Subject: | test port selection race condition |
Date: | Mon, 16 Feb 2015 11:35:00 +0000 |
To: | bug-Dancer [...] rt.cpan.org |
From: | Zefram <zefram [...] fysh.org> |
Dancer's tests select TCP ports in a fundamentally broken manner.
Via Test::TCP and Net::EmptyPort, they select a port that appears
currently unused, and then when opening the server socket they demand
to bind it to that particular port. This is subject to an obvious race
condition: the port may be taken by another process between its selection
and the attempt to bind to it. For example:
bind to 0.0.0.0:50890: Address already in use at /opt/perl-5.18.2/lib/site_perl/
5.18.2/HTTP/Server/Simple.pm line 732, <DATA> line 16.

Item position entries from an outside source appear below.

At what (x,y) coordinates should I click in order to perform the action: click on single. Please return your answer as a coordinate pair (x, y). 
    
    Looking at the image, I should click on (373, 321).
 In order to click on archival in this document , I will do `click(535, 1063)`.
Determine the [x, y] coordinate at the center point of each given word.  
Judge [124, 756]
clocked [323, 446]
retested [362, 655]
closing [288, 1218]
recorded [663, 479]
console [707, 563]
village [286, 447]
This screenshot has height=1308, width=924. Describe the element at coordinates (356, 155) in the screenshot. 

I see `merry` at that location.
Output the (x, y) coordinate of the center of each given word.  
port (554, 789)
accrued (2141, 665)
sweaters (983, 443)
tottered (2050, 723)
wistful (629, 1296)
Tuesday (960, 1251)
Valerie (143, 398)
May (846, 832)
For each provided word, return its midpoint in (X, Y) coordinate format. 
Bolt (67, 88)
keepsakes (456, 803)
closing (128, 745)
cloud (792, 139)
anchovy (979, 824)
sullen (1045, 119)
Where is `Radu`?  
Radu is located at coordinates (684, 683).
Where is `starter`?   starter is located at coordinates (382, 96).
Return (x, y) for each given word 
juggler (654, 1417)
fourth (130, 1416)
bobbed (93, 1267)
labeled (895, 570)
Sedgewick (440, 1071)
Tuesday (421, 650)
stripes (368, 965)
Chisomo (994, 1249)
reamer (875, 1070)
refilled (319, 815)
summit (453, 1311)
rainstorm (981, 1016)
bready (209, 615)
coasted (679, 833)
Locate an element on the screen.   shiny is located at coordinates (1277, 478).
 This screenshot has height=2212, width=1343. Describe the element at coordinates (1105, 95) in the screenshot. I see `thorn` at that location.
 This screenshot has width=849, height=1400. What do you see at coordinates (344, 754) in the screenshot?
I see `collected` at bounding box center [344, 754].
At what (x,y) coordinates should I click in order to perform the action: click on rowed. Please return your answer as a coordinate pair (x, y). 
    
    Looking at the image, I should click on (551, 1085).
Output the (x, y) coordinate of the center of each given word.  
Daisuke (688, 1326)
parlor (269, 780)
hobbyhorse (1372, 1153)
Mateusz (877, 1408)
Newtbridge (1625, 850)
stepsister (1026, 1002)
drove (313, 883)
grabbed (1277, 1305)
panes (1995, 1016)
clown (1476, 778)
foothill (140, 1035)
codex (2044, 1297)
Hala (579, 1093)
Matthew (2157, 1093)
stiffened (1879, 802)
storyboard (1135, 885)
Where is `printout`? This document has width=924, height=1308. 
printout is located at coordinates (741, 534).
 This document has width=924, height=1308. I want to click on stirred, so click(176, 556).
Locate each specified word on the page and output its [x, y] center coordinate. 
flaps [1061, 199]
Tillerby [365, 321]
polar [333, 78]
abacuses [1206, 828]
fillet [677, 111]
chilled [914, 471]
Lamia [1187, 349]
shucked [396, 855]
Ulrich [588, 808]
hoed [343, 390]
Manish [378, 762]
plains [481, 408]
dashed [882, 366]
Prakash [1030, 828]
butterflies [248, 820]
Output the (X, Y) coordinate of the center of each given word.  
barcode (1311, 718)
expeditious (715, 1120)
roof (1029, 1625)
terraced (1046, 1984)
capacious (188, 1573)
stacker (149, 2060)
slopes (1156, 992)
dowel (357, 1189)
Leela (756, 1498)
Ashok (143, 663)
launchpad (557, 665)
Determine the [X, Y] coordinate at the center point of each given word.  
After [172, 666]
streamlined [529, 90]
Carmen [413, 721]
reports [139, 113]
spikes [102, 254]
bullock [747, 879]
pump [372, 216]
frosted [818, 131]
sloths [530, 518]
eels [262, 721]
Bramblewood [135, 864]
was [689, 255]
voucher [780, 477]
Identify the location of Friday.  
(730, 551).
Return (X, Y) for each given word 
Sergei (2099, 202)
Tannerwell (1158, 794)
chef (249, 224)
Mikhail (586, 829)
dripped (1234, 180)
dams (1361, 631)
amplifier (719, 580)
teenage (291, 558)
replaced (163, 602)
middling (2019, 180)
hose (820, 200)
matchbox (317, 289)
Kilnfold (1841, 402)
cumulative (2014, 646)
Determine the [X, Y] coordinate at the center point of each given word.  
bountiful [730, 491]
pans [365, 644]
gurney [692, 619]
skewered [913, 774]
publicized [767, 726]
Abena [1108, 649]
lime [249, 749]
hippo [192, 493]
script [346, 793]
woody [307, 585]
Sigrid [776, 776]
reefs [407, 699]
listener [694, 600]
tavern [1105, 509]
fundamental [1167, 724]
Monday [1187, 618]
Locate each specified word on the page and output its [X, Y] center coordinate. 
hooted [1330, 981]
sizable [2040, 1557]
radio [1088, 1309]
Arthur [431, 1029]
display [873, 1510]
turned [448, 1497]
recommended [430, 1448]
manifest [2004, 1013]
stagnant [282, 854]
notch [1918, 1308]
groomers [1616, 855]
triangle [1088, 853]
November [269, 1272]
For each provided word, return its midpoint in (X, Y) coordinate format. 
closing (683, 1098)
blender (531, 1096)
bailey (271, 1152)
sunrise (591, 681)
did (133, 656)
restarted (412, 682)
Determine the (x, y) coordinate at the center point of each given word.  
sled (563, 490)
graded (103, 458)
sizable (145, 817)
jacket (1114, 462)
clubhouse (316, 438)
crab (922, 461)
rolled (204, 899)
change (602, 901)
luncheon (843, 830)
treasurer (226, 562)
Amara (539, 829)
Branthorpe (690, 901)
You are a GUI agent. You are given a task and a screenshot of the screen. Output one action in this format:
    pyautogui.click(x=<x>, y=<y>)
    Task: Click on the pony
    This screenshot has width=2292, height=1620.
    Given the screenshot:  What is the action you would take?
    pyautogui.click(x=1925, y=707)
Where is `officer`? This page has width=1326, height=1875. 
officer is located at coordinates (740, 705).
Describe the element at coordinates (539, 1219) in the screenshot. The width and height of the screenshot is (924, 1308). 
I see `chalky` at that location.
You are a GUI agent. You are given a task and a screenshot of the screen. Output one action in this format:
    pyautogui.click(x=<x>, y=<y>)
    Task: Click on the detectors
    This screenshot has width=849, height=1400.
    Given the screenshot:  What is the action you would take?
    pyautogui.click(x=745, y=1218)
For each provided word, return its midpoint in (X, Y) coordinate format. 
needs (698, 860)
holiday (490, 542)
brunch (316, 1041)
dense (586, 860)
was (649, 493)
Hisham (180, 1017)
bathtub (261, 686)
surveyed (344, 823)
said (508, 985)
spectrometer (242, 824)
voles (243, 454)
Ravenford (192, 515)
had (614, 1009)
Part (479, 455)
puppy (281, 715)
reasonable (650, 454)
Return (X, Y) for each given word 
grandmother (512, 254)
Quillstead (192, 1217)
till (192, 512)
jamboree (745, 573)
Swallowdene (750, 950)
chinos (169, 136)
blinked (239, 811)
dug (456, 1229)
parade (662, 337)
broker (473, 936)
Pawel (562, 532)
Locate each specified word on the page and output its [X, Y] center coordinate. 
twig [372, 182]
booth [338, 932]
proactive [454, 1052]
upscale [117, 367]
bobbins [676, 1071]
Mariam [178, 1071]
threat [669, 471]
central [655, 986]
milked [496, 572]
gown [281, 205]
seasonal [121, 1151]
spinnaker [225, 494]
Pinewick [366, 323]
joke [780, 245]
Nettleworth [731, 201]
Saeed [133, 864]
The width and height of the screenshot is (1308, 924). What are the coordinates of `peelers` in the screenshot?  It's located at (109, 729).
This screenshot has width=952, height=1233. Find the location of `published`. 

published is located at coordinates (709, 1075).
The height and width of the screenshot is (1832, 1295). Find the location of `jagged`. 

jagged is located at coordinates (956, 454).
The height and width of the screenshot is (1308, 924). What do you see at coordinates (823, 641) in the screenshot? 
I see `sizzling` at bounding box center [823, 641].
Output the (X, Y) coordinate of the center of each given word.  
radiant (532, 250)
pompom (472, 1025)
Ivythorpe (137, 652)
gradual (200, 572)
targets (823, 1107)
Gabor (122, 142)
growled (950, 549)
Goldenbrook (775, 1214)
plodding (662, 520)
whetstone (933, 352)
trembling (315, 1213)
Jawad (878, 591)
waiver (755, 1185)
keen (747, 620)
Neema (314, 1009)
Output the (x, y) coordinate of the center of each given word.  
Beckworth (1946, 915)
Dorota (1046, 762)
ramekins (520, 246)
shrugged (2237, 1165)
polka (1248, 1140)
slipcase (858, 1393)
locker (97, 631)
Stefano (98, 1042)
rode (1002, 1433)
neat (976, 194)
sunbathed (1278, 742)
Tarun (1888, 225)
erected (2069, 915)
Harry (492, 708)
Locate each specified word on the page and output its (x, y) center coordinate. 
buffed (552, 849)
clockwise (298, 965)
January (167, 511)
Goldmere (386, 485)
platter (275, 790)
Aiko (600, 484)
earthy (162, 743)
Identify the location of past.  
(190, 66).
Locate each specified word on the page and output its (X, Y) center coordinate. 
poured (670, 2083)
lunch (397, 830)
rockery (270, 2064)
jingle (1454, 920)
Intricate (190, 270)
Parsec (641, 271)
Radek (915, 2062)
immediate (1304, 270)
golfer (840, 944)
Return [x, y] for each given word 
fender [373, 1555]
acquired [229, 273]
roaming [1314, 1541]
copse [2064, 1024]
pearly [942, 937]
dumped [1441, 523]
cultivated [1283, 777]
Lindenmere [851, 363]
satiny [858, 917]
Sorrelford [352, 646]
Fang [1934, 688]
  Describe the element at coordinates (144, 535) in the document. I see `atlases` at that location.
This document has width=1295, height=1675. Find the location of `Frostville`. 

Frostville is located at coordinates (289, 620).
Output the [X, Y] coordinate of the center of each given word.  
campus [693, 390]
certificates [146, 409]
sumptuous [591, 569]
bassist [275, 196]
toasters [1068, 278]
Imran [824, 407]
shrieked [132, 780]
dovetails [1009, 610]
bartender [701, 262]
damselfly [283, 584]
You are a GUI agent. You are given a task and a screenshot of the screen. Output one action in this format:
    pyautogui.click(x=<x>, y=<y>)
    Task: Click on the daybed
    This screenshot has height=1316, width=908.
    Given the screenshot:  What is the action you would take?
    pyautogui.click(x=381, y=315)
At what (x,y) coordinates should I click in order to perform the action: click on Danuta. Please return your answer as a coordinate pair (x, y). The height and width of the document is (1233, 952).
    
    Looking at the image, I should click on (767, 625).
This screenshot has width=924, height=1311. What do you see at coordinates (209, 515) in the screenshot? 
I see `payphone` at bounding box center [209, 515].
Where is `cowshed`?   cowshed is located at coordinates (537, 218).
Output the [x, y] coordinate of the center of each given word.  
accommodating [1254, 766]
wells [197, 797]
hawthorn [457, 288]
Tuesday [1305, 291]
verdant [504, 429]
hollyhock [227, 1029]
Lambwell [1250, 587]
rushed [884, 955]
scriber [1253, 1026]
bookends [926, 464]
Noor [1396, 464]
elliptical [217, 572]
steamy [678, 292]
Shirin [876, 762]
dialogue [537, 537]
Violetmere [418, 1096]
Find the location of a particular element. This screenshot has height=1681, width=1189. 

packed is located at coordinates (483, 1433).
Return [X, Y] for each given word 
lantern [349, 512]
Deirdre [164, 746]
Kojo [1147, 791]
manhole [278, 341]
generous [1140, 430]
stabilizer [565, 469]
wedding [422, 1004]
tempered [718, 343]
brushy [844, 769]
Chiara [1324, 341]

HTTP::Server::Simple::setup_listener(Dancer::Handler::Standalone=HASH(0xf281c0)) called at /opt/perl-5.18.2/lib/site_perl/5.18.2/HTTP/Server/Simple.pm line 299
HTTP::Server::Simple::run(Dancer::Handler::Standalone=HASH(0xf281c0)) called at /opt/perl-5.18.2/cpan/build/Dancer-1.3132-eJfDF9/blib/lib/Dancer/Handler/Standalone.pm line 39
Dancer::Handler::Standalone::start(Dancer::Handler::Standalone=HASH(0x154b078)) called at /opt/perl-5.18.2/cpan/build/Dancer-1.3132-eJfDF9/blib/lib/Dancer/Handler.pm line 212
Dancer::Handler::dance(Dancer::Handler::Standalone=HASH(0x154b078)) called at /opt/perl-5.18.2/cpan/build/Dancer-1.3132-eJfDF9/blib/lib/Dancer.pm line 494
Dancer::_start("Dancer") called at t/03_route_handler/34_forward_body_post.t line 46
main::__ANON__(50890) called at /opt/perl-5.18.2/lib/site_perl/5.18.2/Test/TCP.pm line 87
Test::TCP::start(Test::TCP=HASH(0x14cbd30)) called at /opt/perl-5.18.2/lib/site_perl/5.18.2/Test/TCP.pm line 69
Test::TCP::new("Test::TCP", "code", CODE(0x18166a0), "port", 50890) called at /opt/perl-5.18.2/lib/site_perl/5.18.2/Test/TCP.pm line 31
Test::TCP::test_tcp("client", CODE(0x8ee2f0), "server", CODE(0x18166a0)) called at t/03_route_handler/34_forward_body_post.t line 48
I have an automatic daily build of Perl and a bunch of CPAN modules,
and if one module fails then it breaks that day's build, so intermittent
false failures matter. That's the context in which the above occurred.
The tests should instead leave port selection to the kernel. Bind the
socket without specifying a port in the system call, and then find out
what port it's actually bound to. Obviously, an additional pipe will
be required to report the port from the server process back to the main
test process. Or alternatively you could detect the EADDRINUSE failure
and retry the test when that occurs.
-zefram